I think also there is a mental numbers game going on. Would you rather not pay the ONE mortgage or the SEVEN (or more) credit cards? Additionally, (though I do not know this for a fact), it seems your FICO score would be less affected by ONE foreclosure vs. SEVEN or more credit card charge-offs. Additionally, people do not view home ownership as sacred anymore - it's simply a place to live. And you can live anywhere but you cannot live without those credit cards.

With 10% of home mortgages underwater right now, what's the point of scraping to make the payment? If you're in a mortgage whose balance is higher than your home value, you're a defacto renter, anyway, and you're paying more for rent than you would have to spend to lease an identical house down the street.

It looks to me like a perfectly rational response to the totally hosed up housing sector that bankster greed created.

Though I agree with your walking away principal, I disagree somewhat with the greedy bankster mention. Banks are usually public companies that are in the business to make money. The issuance of mortgages (all kinds) was a way for them to do just this. And none of it was against the law. Now you may make a moral argument that making money in this way was "greedy", but again, my response would be that banks are NOT non-profit organizations that have everyone's best interest at heart. Who they do look out for are the Banks employees and shareholders - just as it should be.

In my opinion, it was very low interest rates, along with the complete lack of financial regulation of mortgages, consumer greed (let's buy a house that we can't afford because we can always sell it later) and the real estate "machine" (Realtors, home builders, independent mortgage brokers) that caused the bulk of the problem to led us into the mess we are in now.

A predictable outgrowth of:

1) banks slow-rolling foreclosures to avoid having to mark mortgages to reality and reveal their true insolvency.

2) consumers realizing that this is happening, and knowing that if they stop paying the mortgage the default/foreclosure process is a long one. Here is a moral hazard -- by not enforcing foreclosures, the banks have invited mortgagees into a game of default chicken.

3) consumers further realizing that dollars into the house are dead money if the house is underwater. homes as a source of credit are dead, whereas dollars into the credit card preserve access to more credit.

And this is all directly attributable to government meddling via TARP, TALF, TLGP, and MBS purchases. Extend and pretend. And pray.

What people are doing is taking the mortgage payment money and using it to pay down the horrific new interest rates on the credit cards. The extra money adds up fast; then after a month or three, you send the mortgage company a few bucks. That resets the 'default' and makes them happy. Then you revert back and send a few months worth of mortgage money to the CC companies. Once the CC crap is paid off, you can go back to the house payment and nothing's different, maybe a few small 'late payment' fees. But the CC's have a much higher interest rate. Preserves the credit rating and the house and you can finally get those damn cards paid off.

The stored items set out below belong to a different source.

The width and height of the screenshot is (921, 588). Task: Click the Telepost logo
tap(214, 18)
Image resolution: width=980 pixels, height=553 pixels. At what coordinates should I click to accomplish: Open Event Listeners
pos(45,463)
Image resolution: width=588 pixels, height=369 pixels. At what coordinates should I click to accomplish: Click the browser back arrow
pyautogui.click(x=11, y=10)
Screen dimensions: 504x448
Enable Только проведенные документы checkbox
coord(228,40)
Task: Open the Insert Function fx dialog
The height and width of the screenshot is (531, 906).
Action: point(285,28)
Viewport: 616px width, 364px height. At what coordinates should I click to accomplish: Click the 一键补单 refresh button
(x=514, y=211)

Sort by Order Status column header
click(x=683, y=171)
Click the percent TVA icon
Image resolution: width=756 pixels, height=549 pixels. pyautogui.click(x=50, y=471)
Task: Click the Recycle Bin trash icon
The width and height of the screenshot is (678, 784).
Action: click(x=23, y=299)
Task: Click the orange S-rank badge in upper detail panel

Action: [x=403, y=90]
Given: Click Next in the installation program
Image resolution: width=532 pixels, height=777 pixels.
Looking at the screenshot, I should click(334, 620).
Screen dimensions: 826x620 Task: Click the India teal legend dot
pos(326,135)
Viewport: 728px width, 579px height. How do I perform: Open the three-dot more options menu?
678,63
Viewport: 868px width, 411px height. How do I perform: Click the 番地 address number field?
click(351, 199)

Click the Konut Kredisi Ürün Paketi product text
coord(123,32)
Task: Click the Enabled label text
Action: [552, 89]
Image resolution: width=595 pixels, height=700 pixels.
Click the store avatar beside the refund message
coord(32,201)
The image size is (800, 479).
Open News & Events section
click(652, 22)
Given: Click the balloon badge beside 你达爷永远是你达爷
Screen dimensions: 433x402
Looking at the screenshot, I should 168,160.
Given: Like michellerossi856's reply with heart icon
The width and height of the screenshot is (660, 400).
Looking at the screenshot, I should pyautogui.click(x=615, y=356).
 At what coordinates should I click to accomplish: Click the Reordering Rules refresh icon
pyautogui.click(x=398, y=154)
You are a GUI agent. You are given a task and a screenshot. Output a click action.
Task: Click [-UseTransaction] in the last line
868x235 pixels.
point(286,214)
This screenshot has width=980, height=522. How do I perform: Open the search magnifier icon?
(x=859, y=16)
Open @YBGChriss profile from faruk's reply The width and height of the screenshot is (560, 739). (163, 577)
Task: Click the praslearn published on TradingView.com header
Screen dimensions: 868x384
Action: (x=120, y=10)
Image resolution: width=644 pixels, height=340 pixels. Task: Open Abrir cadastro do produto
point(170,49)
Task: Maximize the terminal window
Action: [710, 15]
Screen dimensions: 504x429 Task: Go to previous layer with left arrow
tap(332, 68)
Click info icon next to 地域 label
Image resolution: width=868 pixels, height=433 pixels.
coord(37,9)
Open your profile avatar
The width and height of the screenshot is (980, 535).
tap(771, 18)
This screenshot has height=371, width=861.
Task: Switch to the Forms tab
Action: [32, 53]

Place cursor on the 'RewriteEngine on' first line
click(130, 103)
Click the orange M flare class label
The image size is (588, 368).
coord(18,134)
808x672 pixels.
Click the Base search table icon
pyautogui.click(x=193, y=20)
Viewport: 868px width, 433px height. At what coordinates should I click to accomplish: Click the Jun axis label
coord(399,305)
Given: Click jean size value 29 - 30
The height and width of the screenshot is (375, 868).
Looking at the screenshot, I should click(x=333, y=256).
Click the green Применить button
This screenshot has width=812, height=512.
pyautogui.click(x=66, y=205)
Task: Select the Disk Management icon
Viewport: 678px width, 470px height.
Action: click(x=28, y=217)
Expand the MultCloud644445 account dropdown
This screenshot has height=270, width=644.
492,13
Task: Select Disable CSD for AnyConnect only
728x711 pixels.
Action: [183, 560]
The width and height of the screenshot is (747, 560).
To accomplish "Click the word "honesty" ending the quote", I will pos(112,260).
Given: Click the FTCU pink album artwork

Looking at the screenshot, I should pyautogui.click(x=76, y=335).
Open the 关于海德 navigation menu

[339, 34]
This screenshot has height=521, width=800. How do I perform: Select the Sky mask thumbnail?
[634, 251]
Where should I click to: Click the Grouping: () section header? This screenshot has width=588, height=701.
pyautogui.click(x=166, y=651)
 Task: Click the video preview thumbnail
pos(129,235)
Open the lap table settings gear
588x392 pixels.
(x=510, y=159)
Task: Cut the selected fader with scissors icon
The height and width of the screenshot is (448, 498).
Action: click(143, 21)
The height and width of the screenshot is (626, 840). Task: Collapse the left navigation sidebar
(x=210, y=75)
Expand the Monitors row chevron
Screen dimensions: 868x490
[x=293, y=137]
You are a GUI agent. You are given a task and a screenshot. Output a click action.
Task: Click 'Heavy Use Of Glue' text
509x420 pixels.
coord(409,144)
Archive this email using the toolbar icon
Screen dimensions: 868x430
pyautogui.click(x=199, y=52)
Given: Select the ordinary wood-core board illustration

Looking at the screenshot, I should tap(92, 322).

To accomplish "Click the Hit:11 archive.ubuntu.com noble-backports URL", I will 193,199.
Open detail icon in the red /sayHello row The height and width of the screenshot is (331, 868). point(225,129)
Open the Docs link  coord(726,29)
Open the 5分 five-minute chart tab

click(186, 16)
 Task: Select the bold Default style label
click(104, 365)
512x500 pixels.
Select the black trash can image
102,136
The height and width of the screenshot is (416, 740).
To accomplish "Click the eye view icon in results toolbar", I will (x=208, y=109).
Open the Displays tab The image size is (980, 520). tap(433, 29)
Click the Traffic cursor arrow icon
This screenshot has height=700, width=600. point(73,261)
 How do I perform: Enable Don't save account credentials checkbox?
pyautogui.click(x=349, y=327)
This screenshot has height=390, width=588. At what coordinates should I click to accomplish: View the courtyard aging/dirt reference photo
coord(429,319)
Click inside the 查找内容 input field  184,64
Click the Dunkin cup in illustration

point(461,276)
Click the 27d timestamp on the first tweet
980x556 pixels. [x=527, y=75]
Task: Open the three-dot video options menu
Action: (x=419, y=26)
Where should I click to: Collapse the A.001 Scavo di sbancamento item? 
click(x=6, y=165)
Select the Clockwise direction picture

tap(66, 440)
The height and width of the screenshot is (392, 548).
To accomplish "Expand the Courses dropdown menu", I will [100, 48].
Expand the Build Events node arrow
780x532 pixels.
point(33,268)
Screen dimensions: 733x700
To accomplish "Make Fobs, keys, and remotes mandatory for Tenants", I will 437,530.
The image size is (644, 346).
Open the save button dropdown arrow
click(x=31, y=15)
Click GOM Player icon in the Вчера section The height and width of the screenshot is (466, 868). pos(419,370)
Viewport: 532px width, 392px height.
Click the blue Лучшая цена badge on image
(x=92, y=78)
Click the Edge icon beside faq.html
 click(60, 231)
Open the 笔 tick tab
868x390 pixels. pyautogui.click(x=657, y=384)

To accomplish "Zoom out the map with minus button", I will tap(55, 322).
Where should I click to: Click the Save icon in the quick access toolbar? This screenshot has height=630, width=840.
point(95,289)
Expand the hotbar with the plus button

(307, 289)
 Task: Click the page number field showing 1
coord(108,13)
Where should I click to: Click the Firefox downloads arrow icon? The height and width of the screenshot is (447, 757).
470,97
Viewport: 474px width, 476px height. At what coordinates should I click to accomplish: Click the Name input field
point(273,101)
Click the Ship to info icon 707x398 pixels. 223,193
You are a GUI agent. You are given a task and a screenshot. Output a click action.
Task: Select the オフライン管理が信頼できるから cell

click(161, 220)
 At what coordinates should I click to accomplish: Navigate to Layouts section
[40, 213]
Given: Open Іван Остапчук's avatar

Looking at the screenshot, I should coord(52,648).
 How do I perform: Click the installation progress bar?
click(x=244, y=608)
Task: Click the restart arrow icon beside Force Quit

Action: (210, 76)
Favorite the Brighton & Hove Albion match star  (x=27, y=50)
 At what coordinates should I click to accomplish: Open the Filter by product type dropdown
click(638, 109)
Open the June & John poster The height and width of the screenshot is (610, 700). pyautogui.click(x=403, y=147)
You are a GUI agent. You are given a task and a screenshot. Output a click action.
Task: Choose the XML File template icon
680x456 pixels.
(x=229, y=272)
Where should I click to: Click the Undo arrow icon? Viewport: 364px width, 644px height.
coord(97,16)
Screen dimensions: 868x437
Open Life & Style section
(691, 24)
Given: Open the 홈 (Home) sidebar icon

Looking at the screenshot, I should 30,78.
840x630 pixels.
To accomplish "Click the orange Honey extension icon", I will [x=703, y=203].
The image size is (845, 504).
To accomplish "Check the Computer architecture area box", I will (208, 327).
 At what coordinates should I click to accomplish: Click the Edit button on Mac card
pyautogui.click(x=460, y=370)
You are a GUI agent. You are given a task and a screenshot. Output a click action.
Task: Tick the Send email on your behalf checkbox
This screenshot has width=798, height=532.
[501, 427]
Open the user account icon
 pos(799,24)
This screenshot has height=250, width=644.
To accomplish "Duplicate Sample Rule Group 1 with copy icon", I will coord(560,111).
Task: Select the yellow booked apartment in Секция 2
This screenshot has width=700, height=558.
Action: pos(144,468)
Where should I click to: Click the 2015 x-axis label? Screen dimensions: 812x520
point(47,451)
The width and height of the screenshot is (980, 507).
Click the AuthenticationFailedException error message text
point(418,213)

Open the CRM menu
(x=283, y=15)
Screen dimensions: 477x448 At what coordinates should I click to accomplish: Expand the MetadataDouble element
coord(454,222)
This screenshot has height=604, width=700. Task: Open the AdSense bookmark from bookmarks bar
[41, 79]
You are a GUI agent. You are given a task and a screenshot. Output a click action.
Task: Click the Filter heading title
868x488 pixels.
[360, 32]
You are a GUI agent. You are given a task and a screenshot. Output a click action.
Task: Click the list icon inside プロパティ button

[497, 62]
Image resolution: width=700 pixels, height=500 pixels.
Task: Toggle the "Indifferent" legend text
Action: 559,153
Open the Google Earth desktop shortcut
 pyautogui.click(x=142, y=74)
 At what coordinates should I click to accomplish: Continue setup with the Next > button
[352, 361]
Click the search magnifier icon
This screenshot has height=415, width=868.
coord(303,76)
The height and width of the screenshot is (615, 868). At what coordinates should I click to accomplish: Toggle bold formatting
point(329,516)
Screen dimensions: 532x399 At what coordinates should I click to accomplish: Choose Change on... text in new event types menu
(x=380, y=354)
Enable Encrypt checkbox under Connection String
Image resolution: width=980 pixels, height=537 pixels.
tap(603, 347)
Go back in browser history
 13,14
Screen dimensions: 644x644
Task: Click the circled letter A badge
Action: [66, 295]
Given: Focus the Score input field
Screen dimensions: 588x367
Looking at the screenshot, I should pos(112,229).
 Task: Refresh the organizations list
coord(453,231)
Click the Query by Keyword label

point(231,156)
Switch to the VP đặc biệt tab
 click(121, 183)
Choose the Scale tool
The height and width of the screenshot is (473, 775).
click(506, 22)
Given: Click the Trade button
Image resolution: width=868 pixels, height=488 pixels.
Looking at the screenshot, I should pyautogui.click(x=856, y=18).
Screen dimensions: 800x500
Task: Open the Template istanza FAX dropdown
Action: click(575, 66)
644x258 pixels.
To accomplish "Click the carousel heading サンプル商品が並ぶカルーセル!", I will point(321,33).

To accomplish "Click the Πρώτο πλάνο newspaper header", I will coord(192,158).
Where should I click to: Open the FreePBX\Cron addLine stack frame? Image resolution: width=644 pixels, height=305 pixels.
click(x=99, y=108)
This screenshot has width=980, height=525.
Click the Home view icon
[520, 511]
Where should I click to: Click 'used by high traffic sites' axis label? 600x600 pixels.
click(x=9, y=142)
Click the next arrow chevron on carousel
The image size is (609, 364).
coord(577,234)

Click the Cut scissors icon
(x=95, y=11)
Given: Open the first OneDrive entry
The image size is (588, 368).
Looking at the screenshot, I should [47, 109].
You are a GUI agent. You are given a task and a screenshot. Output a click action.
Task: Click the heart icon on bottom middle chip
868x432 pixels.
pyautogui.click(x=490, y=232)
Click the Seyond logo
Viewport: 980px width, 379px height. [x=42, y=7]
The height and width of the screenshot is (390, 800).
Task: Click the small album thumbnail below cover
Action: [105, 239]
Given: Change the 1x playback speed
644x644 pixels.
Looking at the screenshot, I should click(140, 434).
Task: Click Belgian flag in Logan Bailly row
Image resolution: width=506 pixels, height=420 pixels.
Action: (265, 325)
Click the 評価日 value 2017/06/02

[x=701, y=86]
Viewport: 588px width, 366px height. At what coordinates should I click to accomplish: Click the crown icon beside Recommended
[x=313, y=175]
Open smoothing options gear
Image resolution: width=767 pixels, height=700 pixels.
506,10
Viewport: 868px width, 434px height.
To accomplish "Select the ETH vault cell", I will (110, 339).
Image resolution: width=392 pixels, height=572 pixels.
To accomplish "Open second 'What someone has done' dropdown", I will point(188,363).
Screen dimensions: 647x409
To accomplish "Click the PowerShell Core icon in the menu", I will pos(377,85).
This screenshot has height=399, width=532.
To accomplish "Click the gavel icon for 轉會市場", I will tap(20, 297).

Unfortunately, while I agree with the strategy in a vacuum, people will end up shocked when their credit cards have their limit cut continually until they're wiped out and canceled completely. A passive-aggressive bank will decline transactions and lower the limit to the current balance with each payment. It's a good thing to pay the card from a debt perspective, but it turns them into just another dead weight forcing people into bankruptcy rather than a rational last-ditch source of extra funds. While it will become much more difficult for the banks to do that after this month's regulations go into effect, they won't stop.

The only way to beat the death spiral when the lenders won't work with you, without losing your house, is to declare bankruptcy - and even that's a gamble, but not as much as just hoping you won't be the next one foreclosed on. Let the law force lenders to restructure loans or absolve debt. Once in bankruptcy they cannot foreclose until the bankruptcy is discharged, at least.